I have reread this post until my brain hurts. Tell me what I'm missing here:
Sarah says:
>> Your Payout Pool is given an initial credit of 3,000
OK I spend a week maxing a skill, and a day making §3,000, Payout Pool goes to §0.
Sarah says:
>> You credit your Payout Pool through activities such as buying objects, uploading custom content, buying a lot, etc.
So I go to a store and spend the §3,000 on something. No cash left, but poof, my Payout Pool is restored to §3,000. I could go earn some more money to buy something else, but wait a minute....
Sarah says:
>>Player to player activities such as using tip jars, secure trade, the interaction “Give Money”, door charges, selling items from stores, etc., do not contribute to, or deduct from, your Payout Pool.
After buying it, I have second thoughts, so I trade it back to my friendly store owner and he gives me my money back. His Payout Pool hasn't changed. It seems I now have §3,000 in my pocket, and §3,000 in my Payout Pool. If I buy it and trade it back again, I still have §3,000 in my pocket, but §6,000 in my Payout Pool, A few more times and I won't have to worry about this whole idea at all!
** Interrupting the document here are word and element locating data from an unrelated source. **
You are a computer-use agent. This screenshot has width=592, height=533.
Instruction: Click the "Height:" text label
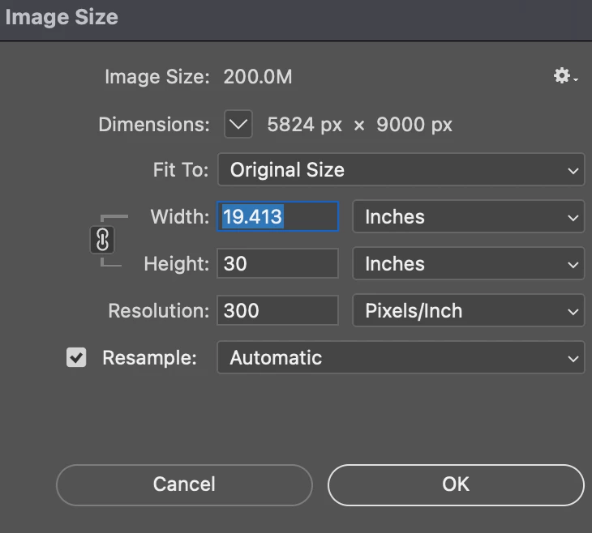pos(176,264)
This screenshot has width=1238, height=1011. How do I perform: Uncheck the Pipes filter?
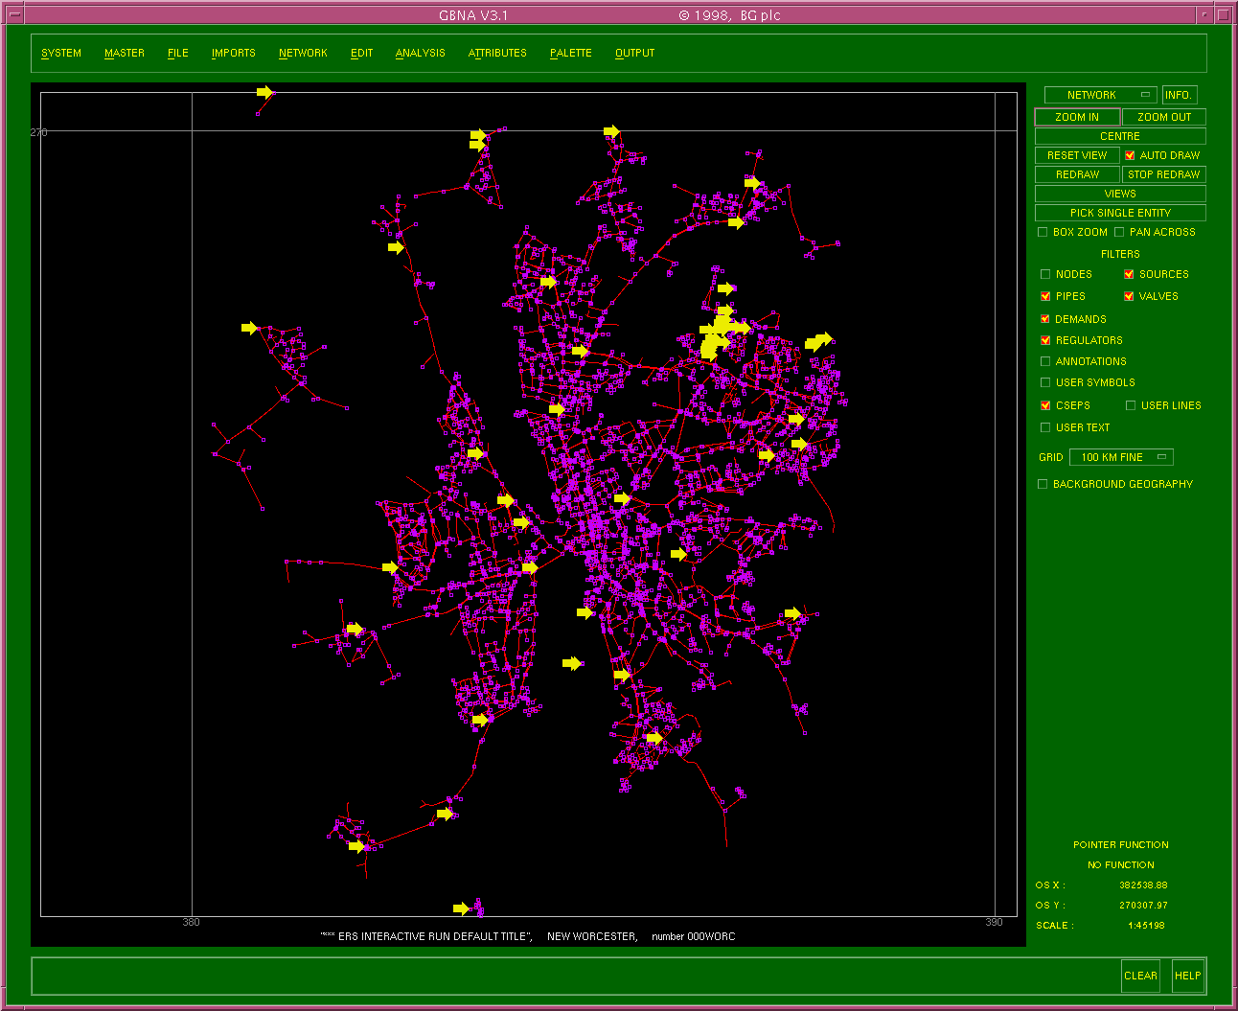(x=1045, y=296)
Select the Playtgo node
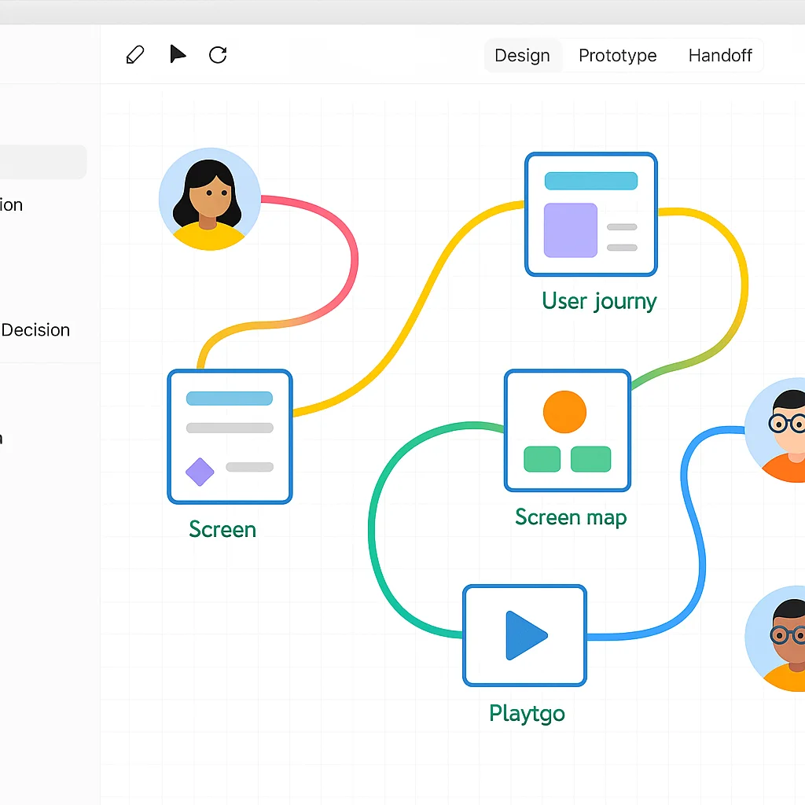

Unfortunately, I don't have a max skilled sim in TC and a day to waste figuring out whether there is a gaping hole in the scheme or the explanation of the scheme.
P.S. I suspect the hole is in the scheme itself. Although the server knows when it pays me money, it can't know when the money I earned is back in the server unless I spend it directly on a lot or construction or that handful of objects I can buy directly. If I buy through a store, that store owner may have obtained what I bought through a trade. Even for an object that was bought by the store owner, I could be way overpaying for the object, so §10 goes back to the server and §2,990 goes to the store owner as profit. If both the customer and store owner accounts are owned by the same human, the store owner gets to hold on to as much cash as the customer earns with no penalty.